- WHAT YOU WILL DO: Only one portion of the data is to be written out: from the line bearing "You are a GUI" through the line bearing "Priser (231, 2214)". Write it exactly as it appears.

□ □ □

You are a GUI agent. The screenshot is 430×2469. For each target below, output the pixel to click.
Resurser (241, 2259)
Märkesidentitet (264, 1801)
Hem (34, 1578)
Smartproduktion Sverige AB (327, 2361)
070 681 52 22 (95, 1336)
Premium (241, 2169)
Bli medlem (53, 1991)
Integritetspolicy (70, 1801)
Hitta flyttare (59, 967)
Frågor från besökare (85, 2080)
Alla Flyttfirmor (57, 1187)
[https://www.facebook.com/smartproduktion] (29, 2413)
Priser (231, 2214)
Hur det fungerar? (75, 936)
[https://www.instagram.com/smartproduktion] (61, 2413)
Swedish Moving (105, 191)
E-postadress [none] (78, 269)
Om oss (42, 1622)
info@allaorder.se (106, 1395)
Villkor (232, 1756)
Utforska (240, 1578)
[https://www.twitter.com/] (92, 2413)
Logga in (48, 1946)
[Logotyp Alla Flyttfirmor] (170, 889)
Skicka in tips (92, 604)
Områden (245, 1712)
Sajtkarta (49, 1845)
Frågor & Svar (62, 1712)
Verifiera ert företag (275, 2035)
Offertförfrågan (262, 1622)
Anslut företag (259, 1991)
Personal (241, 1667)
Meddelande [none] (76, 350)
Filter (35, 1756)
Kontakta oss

□ □ □

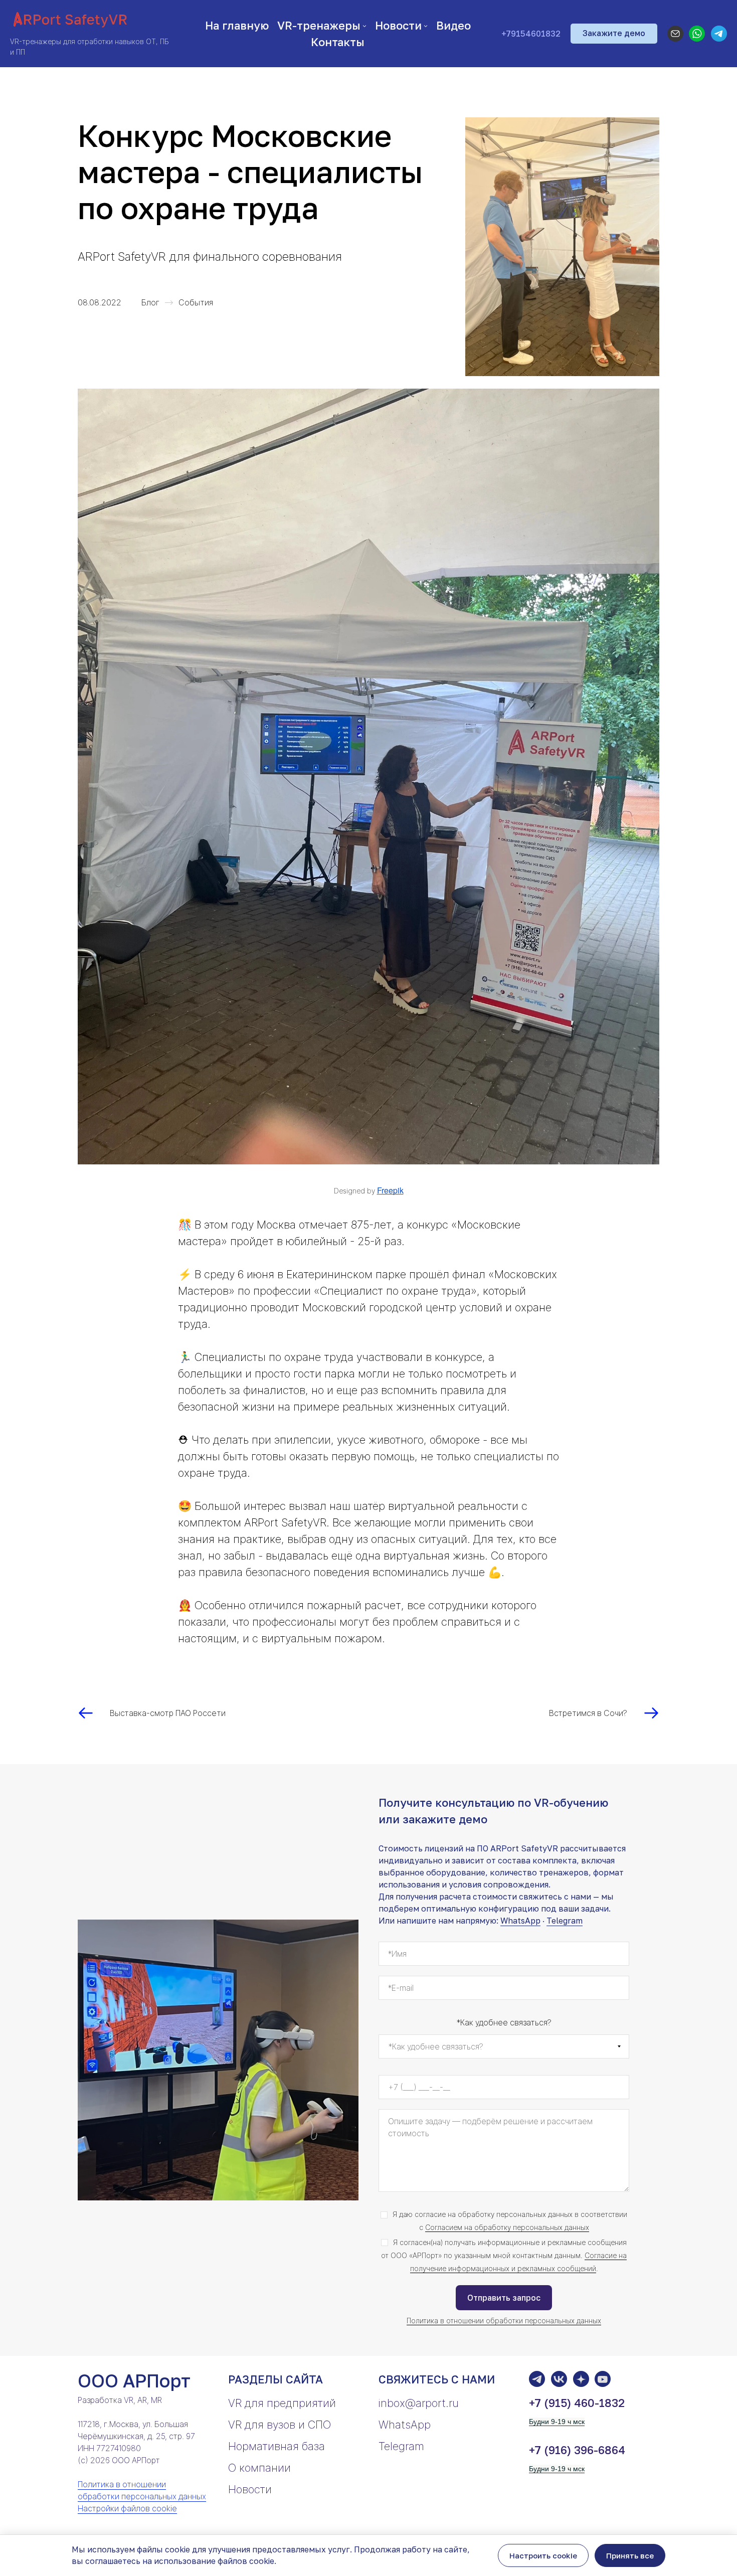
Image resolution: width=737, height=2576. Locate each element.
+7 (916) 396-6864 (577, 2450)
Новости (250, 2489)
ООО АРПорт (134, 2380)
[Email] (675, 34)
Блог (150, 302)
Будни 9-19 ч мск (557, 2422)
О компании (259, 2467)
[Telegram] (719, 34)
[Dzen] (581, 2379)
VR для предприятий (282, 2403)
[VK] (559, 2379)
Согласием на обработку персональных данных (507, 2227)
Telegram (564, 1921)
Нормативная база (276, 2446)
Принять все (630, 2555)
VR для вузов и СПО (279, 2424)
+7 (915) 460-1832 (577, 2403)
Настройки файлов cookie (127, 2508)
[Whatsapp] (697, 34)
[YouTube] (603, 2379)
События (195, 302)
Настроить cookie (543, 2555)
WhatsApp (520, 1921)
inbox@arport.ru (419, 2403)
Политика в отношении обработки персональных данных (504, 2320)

□ □ □

- SOLUTION BELOW:
You are a GUI agent. The screenshot is 430×2469. For each target below, output the pixel to click.
Resurser (241, 2259)
Märkesidentitet (264, 1801)
Hem (34, 1578)
Smartproduktion Sverige AB (327, 2361)
070 681 52 22 (95, 1336)
Premium (241, 2169)
Bli medlem (53, 1991)
Integritetspolicy (70, 1801)
Hitta flyttare (59, 967)
Frågor från besökare (85, 2080)
Alla Flyttfirmor (57, 1187)
[https://www.facebook.com/smartproduktion] (29, 2413)
Priser (231, 2214)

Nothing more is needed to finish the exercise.